If parents want to change things, it's actually quite a quick process. Parents need to work together and support each other, as it can feel awful for them. It's much worse for the parents through the changes than it is for the child.
At age two a child can understand what's expected and that's where I would start. Explain in simple terms what's going to happen at bedtime.
It's really important to have a strict bedtime routine at this stage and to stick to it. This could be teatime, a drink of milk, a bath, teeth, pyjamas on and into bed and then story time. By sticking to the routine the child knows what's coming and what's expected.
The parent should then say night, night, time to go to sleep now. If the child gets out of bed they should be put back in calmly without any fuss whatsoever. The parent should then leave the room.
This will have to be repeated many times but eventually a child will get tired and will go to sleep. It's essential to stay calm throughout and keep putting the child back in bed. Have a set phrase, night, night, time to go to sleep now. Don't enter into any other dialogue with the child and don't look at them. The idea is to be as boring as possible and to not reward the child in any way for their behaviour.

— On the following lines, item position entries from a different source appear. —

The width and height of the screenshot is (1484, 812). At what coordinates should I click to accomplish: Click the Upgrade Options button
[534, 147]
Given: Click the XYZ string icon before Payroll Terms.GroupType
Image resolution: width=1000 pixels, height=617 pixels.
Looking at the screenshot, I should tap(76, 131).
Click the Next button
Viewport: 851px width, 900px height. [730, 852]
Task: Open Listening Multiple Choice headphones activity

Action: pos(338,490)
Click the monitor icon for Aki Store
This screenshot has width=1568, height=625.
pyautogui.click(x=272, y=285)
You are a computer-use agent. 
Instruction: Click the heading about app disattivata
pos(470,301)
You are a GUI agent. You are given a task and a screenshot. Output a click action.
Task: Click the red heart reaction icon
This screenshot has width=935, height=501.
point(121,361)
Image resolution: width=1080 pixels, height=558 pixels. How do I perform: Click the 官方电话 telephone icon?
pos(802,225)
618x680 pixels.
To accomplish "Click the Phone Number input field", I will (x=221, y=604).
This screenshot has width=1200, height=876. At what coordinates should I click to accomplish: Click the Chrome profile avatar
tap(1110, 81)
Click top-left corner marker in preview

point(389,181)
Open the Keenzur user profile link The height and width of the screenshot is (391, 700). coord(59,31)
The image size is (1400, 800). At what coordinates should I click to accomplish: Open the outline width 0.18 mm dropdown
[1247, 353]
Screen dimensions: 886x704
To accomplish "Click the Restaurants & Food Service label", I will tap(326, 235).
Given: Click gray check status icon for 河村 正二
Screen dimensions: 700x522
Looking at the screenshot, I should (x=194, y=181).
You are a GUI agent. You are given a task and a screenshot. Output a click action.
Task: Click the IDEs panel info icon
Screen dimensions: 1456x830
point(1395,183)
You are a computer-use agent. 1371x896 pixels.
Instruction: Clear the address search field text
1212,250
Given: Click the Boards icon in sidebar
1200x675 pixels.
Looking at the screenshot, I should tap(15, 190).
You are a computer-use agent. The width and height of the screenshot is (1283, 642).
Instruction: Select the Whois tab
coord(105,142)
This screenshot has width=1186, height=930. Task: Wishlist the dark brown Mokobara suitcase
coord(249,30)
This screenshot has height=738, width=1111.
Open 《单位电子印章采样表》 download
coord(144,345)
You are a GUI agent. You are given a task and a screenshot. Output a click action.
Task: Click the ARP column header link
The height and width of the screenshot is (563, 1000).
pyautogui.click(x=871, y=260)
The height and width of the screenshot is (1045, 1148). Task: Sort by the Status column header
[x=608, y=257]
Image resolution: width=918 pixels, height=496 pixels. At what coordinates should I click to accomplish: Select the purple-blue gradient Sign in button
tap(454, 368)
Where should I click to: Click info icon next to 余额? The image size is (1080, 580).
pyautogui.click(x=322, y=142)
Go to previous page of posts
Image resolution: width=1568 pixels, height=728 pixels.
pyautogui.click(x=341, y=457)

Some children become hysterical and may even be sick, which is extremely difficult to get through. Again, keep calm and stick to the routine.
If the child wakes in the night, repeat as above. The first night will be horrendous but over subsequent nights the resistance from the child will reduce. If both parents stick to this routine the child will start sleeping in their own bed.
Children thrive if their parents are consistent with them and set the boundaries, along with lots of love and positive attention.